Empiezan con el ‘Laudes’ durante 30 minutos en los que piden por toda la
humanidad. Continúan con otros 45 minutos rezando en silencio para preparar la
eucaristía, que celebran luego todas juntas durante 30 minutos o una hora más.
Siguen con un rezo de cuarto de hora en la intimidad por la acción de gracias y
lo que llaman una ‘hora intermedia’. Entonces desayunan en silencio y se ponen
a trabajar hasta las 13.45.
Antes de comer rezan el rosario y otra hora llamada ‘Sexta’.
A las 15.15, después del almuerzo y un pequeño momento de ocio, vuelven a la
oración con la ‘Nona’. Por la tarde tienen dos horas dedicadas al estudio, la
lectura espiritual o la oración personal y, a las 19.00, rezan la oración de
‘Vísperas’ y tres cuartos de hora más de adoración al santísimo. Seguidamente
comienzan el ‘Oficio de Lecturas’ y, para terminar, la oración de ‘Completas’,
que incluye un examen de conciencia en silencio. Solo entonces cenan, comparten
un rato de ocio y se retiran a dormir para empezar de nuevo al día siguiente.

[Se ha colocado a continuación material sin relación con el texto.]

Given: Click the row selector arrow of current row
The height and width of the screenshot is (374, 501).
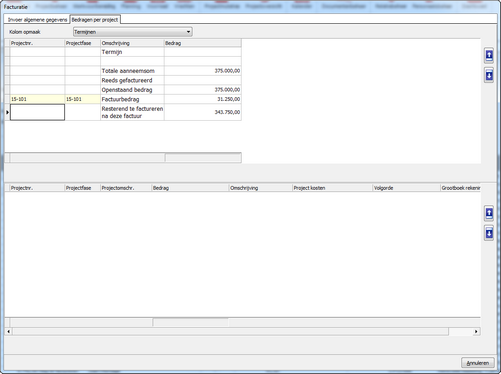Looking at the screenshot, I should point(7,112).
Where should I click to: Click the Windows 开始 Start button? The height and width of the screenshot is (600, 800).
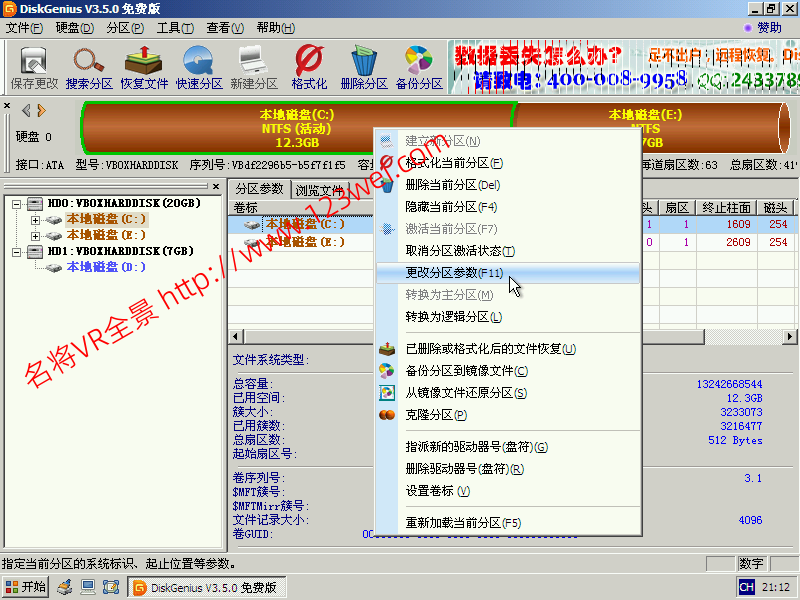[26, 587]
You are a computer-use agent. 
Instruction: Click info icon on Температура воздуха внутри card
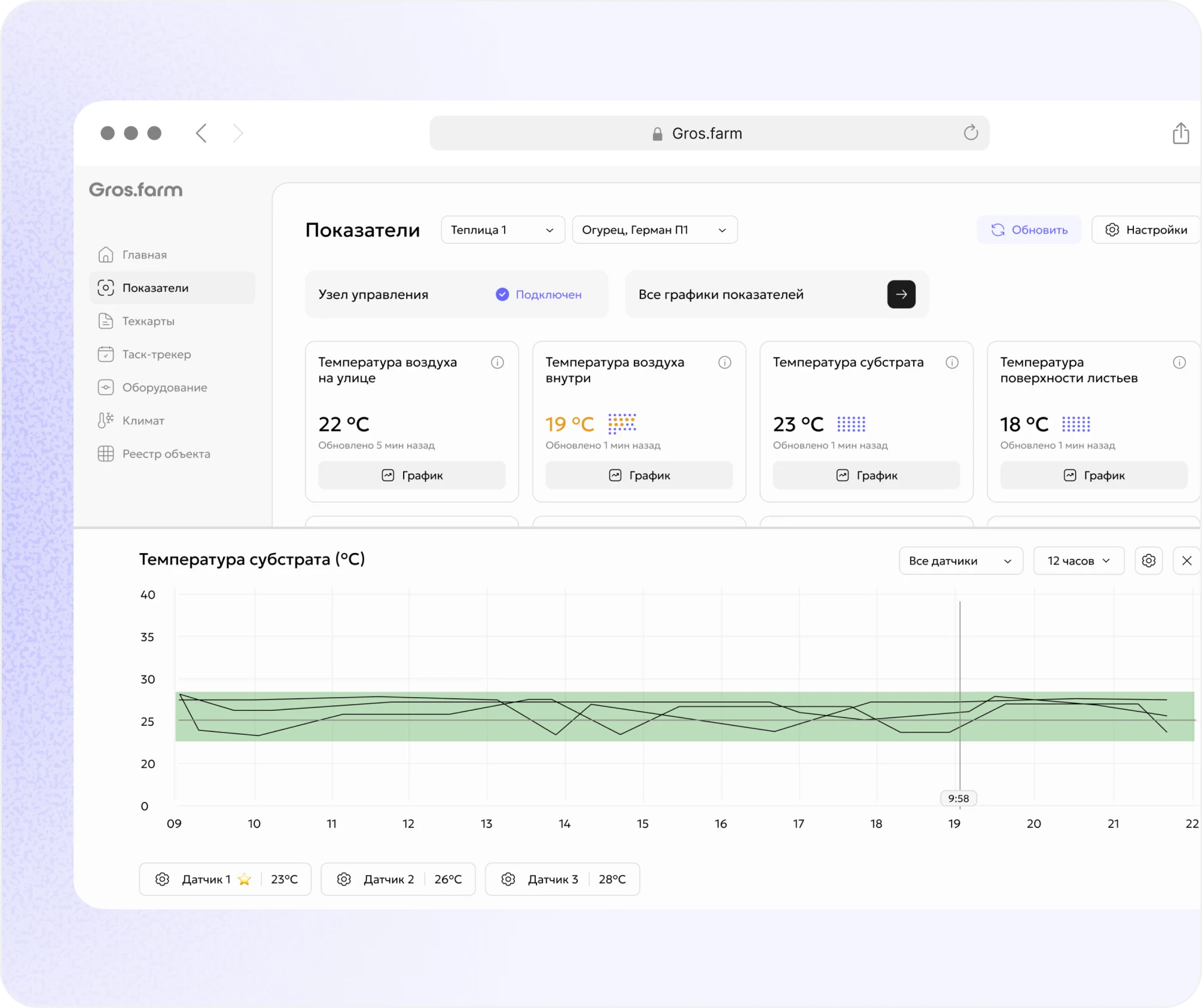725,362
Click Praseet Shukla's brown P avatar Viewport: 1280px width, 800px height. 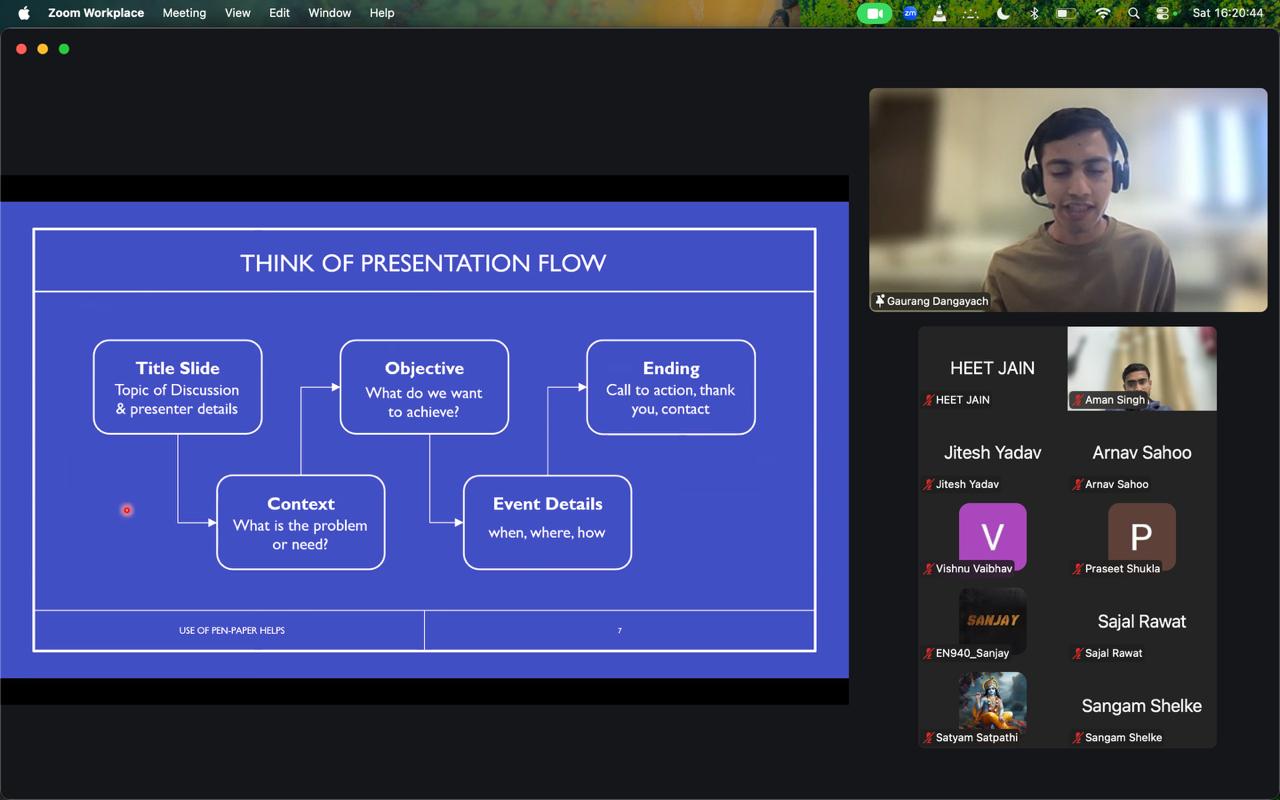pos(1141,535)
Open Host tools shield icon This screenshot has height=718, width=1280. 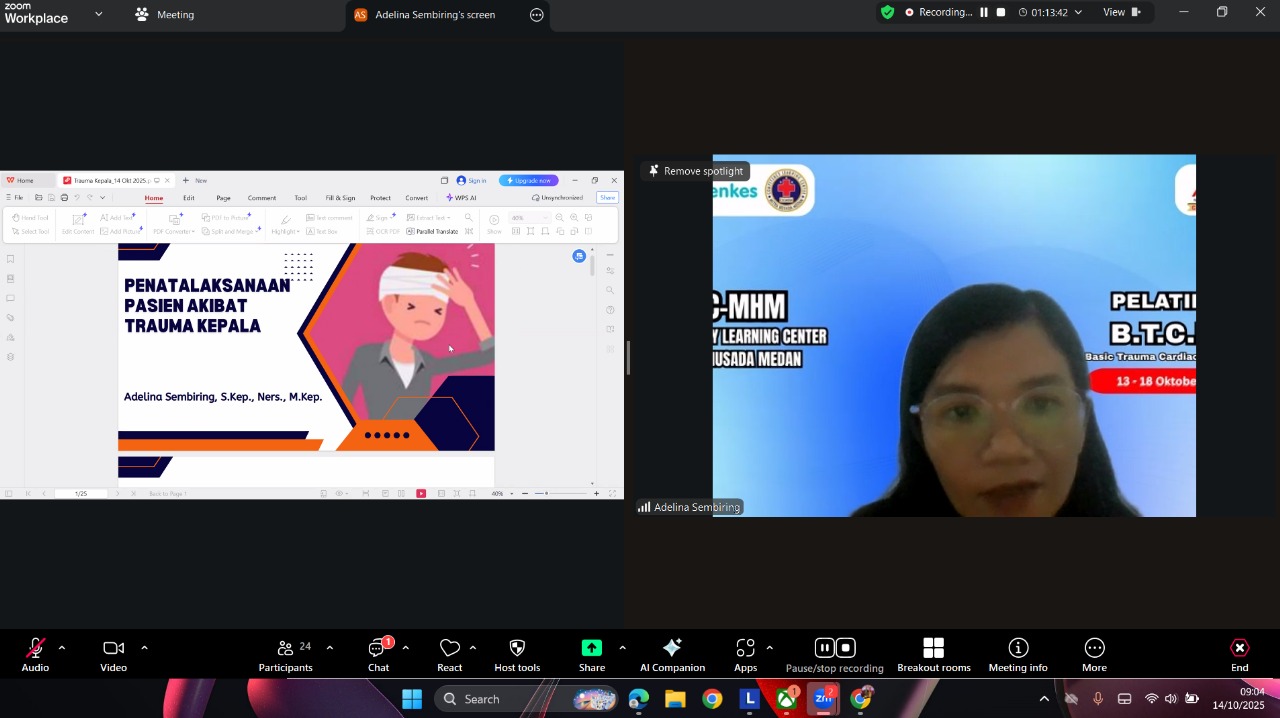tap(517, 655)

El domingo, eso sí, se levantan media hora más tarde.
«La gente nos ve como personas aisladas del mundo, pero la
monja lleva todas sus necesidades e inquietudes dentro de ella. Por eso
hablamos lo menos posible entre nosotras, solo lo necesario para trabajar. La
idea es mantener ese silencio para centrarnos en nuestro mundo interior y no
nos pesa», subraya sor María Luisa. Confiesa también que, de joven, se enamoró
de Santo Domingo de Guzmán antes que de Dios por crear la Orden de los
Predicadores, en 1216, con once mujeres pobres y herejes. «Fue algo
revolucionario», apunta. Y explica emocionada el sistema totalmente democrático
que estableció para que cada comunidad dominica eligiera a su prior cada tres
años, mediante voto secreto, para que nadie se perpetuara en el poder, como
hacen ellas todavía hoy.
¿Creen que morirán en este convento? «Yo creo que sí. Ya
tengo muchos años y no tengo ganas de salir», responde rápido sor Ángeles. Sor
María Luisa añade: «No nos asusta la idea de la muerte, porque nuestro anhelo
es llegar al cielo y ver a Dios». Y, sin poder reprimirse, sor Ángeles suelta
con una sonrisa: «¡En cuanto lo vea me lanzo al cuello a darle un abrazo!».